To amplify the cDNA using PCR, 4 µl of the phage sample was used as a template. The primers were sequences from the λ TriplEx2 vector and named pTEx2 5seq (5/-TCC GAG ATC TGG ACG AGC-3/) and pTEx2 3LD (5/-ATA CGA CTC ACT ATA GGG CGA ATT GGC-3/), positioned at the 5/ and 3/ end of the cDNA insert, respectively. The reaction was carried out in 96-well flexible PCR plates (Fisher Scientific) using Platinum SuperMix (Invitrogen) on a GeneAmp® PCR system 9700. The PCR conditions were: 1 hold at 95°C for 3 min; 25 cycles of 95°C for 1 min, 61°C for 30 sec; 72°C for 2 min. Amplified products were analyzed on a 1.5% agarose/EtBr gel. cDNA library clones (1100 clones) were PCR amplified; those showing a single band were selected for sequencing. Approximately 200–250 ng of each PCR product was used for DNA sequencing. cDNA sequencing was carried out using a BigDye® Terminator v3.1 cycle sequencing kit (Applied Biosystems), and reaction products were analyzed on an ABI 3730xl DNA analyzer (Applied Biosystems).

Bioinformatic tools and procedures used

This was done exactly as before (Calvo et al., 2007a).
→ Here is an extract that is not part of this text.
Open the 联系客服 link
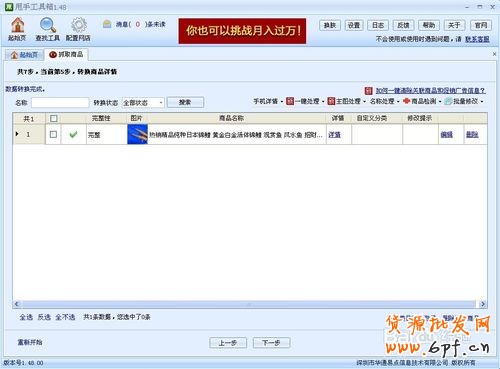The width and height of the screenshot is (500, 369). pyautogui.click(x=477, y=39)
EST were trimmed of primer and vector sequences, clusterized, and compared with other databases as previously described (Valenzuela et al., 2003). For functional annotation of the transcripts, we used the program blastx (Altschul et al., 1997) to compare nucleotide sequences to the NR protein database of the NCBI and to the gene ontology database (Ashburner et al., 2000). The tool rpsblast (Schaffer et al., 2001) was used to search for conserved protein domains in the Pfam (Bateman et al., 2000), Smart (Letunic et al., 2002), Kog (Tatusov et al., 2003) and conserved domains databases (Marchler-Bauer et al., 2002). We also compared the transcripts with other subsets of mitochondrial and rRNA nucleotide sequences downloaded from NCBI, and to several organism proteomes downloaded from the NCBI (yeast), Flybase (Drosophila melanogaster), or ENSEMBL (An. gambiæ). Segments of the three-frame translations of EST (because the libraries are unidirectional, we did not use six-frame translations) starting with a methionine found in the first 100 predicted aa, or the predicted protein translation in the case of complete coding sequences, were submitted to the SignalP server (Nielsen et al., 1997) to help identify translation products that could be secreted. O-glycosylation sites on the proteins were predicted with the program NetOGlyc (http://www.cbs.dtu.dk/services/NetOGlyc/) (Hansen et al., 1998). Functional annotation of the transcripts was based on all the comparisons above. Following inspection of all these results, transcripts were classified as either Secretory (S), Housekeeping (H), or of Unknown (U) function, with further subdivisions based on function and/or protein families. Sequence alignments were performed with the ClustalX (Thompson et al., 1997) software package. Phylogenetic analysis and statistical neighbor-joining bootstrap tests of the phylogenies were carried out with the Mega package (Kumar et al., 2004).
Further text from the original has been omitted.